Friday, September 29
General Session Keynote Speaker

Clint Smith
Acclaimed Spoken Word Poet
Award-Winning Educator

Clint Smith is a writer, teacher, and doctoral candidate in Education at Harvard University with a concentration in Culture, Institutions, and Society. He is a recipient of the National Science Foundation's Graduate Research Fellowship with research interests that include mass incarceration, the sociology of race, and the history of U.S. inequality. Previously, he taught high school English in Prince George’s County, Maryland where, in 2013, he was named the Christine D. Sarbanes Teacher of the Year by the Maryland Humanities Council.

Clint is a 2014 National Poetry Slam champion, an Individual World Poetry Slam Finalist, a Cave Canem Fellow, a Callaloo Creative Writing Workshop Fellow, and has served as a cultural ambassador for the U.S. Department of State. His writing has been published in The New Yorker, The Guardian, Boston Review, The American Poetry Review, Harvard Educational Review and elsewhere. His first full-length collection of poetry, Counting Descent, was published by Write Bloody Publishing in September 2016.


Saturday, September 30
10:30 a.m. – 12:15 p.m.

John B. King
CEO, Ed Trust & Former Secretary of Education

A passionate advocate and inspiring educational leader, former Secretary of Education John B. King considers himself living proof of the transformative power of a great education. According to Dr. King, “New York City public school teachers saved my life and gave me hope.” After losing his mother at age eight, school became the haven of stability, structure and support that sustained him during his father’s struggle and death from Alzheimer’s disease. Parentless at age 12, he continued to immerse himself into a world of learning, theater productions and historical research projects created by caring, inspirational teachers and a safe, supportive school community. To this day, Dr. King never misses an opportunity to celebrate the life-transforming power of educators. When President Obama named him as Secretary of Education at a White House ceremony, Dr. King once again thanked those teachers that had saved his life. He also shared a core belief that has driven him throughout his career: Education is at the very heart of America’s promise of opportunity.

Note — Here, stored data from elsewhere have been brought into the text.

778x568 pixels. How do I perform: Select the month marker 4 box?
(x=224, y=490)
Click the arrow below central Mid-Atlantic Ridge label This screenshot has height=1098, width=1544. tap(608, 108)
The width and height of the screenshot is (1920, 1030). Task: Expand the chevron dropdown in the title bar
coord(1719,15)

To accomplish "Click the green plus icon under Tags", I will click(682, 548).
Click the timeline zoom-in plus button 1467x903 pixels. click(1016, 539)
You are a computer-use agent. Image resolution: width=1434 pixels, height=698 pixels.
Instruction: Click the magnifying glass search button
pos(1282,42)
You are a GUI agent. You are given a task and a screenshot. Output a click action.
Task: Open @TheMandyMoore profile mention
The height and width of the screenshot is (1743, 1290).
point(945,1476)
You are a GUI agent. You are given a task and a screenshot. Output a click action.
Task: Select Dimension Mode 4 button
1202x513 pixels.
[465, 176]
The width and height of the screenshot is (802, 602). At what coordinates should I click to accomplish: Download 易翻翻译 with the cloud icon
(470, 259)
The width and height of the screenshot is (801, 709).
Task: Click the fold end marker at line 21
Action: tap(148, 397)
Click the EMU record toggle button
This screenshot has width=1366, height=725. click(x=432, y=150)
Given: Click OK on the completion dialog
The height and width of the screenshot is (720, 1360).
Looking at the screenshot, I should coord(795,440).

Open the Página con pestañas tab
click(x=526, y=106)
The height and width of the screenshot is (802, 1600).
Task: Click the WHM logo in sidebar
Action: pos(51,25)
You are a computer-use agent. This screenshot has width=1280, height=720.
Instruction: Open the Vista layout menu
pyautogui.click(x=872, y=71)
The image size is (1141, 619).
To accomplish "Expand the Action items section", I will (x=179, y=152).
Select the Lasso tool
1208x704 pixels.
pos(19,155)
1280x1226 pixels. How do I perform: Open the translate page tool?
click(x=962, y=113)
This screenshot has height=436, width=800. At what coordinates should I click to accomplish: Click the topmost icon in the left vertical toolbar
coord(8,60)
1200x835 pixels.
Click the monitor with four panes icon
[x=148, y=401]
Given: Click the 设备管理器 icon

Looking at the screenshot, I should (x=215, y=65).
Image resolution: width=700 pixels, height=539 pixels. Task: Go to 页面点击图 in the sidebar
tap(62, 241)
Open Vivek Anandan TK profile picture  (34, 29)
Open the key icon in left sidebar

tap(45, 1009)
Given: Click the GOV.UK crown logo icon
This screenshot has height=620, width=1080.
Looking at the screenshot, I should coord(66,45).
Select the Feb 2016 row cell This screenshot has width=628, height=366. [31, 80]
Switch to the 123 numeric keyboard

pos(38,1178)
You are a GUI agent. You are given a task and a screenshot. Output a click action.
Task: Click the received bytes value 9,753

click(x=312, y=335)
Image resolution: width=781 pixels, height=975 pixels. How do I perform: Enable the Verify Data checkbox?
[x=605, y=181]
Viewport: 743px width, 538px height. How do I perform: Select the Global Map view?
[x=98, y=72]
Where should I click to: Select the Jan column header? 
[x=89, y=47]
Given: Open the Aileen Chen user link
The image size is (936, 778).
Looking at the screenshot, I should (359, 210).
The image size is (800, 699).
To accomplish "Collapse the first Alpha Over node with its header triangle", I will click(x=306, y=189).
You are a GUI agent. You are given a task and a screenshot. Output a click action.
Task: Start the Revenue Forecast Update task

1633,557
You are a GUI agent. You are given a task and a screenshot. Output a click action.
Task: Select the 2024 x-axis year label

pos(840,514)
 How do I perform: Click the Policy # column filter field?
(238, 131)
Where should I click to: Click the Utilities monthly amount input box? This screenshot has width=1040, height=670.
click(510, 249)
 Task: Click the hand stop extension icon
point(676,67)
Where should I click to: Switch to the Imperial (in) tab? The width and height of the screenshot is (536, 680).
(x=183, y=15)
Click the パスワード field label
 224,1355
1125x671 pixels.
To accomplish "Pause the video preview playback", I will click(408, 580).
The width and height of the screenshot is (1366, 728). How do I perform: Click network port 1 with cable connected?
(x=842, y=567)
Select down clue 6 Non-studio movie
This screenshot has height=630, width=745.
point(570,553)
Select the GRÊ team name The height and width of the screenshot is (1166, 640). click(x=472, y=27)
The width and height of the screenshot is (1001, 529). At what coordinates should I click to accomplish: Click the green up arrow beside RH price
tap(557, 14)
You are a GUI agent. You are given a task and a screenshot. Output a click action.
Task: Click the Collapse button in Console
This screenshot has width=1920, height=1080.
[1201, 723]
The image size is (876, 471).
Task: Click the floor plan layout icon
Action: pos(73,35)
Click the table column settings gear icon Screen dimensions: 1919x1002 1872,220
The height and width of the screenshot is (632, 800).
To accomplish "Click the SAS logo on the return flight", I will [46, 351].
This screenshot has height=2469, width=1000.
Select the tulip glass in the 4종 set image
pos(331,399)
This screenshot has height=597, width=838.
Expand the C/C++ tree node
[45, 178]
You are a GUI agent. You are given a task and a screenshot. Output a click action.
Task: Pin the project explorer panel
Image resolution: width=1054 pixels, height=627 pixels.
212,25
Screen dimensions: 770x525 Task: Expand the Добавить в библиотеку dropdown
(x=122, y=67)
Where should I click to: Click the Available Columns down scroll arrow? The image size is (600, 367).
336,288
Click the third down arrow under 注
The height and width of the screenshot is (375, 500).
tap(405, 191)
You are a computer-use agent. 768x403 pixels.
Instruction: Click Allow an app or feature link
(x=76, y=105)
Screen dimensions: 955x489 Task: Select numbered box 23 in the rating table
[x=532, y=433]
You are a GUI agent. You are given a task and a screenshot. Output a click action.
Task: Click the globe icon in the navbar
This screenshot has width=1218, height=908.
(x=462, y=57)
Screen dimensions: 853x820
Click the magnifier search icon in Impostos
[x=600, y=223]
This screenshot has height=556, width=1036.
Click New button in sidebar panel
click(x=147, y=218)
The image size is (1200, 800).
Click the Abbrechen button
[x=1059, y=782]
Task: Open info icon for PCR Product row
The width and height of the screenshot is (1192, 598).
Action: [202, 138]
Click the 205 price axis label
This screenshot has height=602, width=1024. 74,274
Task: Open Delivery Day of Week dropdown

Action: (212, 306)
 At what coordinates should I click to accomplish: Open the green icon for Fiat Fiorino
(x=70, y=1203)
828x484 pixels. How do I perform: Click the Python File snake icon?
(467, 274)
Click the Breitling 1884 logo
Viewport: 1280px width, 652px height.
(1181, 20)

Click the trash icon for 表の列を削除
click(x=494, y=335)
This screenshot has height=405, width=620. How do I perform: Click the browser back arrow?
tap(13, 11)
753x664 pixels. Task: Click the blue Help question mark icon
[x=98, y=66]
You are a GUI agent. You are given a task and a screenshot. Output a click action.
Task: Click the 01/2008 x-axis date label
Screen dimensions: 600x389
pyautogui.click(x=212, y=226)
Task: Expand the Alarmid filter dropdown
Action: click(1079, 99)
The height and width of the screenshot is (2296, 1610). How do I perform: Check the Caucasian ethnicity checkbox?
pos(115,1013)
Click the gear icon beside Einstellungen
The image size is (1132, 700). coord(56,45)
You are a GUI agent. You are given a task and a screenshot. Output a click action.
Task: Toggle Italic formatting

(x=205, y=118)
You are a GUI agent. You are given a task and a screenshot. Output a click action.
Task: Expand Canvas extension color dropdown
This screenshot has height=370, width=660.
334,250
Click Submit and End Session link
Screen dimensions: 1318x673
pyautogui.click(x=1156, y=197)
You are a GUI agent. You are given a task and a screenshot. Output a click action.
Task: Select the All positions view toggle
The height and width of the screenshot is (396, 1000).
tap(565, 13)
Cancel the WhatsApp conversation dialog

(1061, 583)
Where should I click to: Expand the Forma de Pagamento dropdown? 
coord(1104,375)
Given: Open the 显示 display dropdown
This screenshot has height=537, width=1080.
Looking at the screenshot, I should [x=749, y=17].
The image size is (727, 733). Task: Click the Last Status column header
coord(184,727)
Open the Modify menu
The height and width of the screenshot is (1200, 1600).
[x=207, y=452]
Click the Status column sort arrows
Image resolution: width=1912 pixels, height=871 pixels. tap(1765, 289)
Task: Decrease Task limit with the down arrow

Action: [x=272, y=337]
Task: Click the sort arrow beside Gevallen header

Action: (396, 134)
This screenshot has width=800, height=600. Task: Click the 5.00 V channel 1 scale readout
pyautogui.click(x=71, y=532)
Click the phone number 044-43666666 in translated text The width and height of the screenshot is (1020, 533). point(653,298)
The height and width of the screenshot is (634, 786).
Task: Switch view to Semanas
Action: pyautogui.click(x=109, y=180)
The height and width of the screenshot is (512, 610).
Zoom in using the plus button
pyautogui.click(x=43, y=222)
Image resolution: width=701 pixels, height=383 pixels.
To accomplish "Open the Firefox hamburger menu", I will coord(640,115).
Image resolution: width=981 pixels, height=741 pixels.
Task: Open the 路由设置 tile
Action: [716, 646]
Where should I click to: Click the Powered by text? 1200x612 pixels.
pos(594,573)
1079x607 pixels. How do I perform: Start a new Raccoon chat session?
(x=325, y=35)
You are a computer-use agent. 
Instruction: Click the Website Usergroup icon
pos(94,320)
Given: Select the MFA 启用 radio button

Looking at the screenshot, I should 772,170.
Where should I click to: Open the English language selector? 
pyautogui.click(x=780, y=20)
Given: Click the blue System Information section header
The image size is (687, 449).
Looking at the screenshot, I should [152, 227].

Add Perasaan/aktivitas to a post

Dr. King is currently President and Chief Executive of the Education Trust, a nonprofit organization that advocates for high academic achievement for all students, particularly low-income students and students of color. He was named Secretary of Education in January, 2016, succeeding Arne Duncan. Described as “an exceptionally talented educator” by President Obama, the appointment recognized Dr. King’s lifelong dedication to preparing every child for success as a teacher, principal and leader of schools and school systems. As Secretary, Dr. King focused on advancing excellence and equity throughout pre-school, K-12, and higher education, supporting educators and elevating the teaching profession, and improving college access, affordability and completion. He had previously served the department as Delegated Deputy Secretary, overseeing overall operations and all pre-K-12 education policies, programs and strategic initiatives. This included leading the cross-agency work of President Obama’s My Brother’s Keeper initiative, focused on creating pathways to opportunity for boys and young men of color. Dr. King came to the Department of Education after heading the New York State Education Department (NYSED).

Bringing a moving personal narrative and experience that ranges from classroom teacher to Secretary of Education, Dr. King is a strong voice for equity and opportunity, elevating the teaching profession, and preparing a diverse, globally competitive workforce.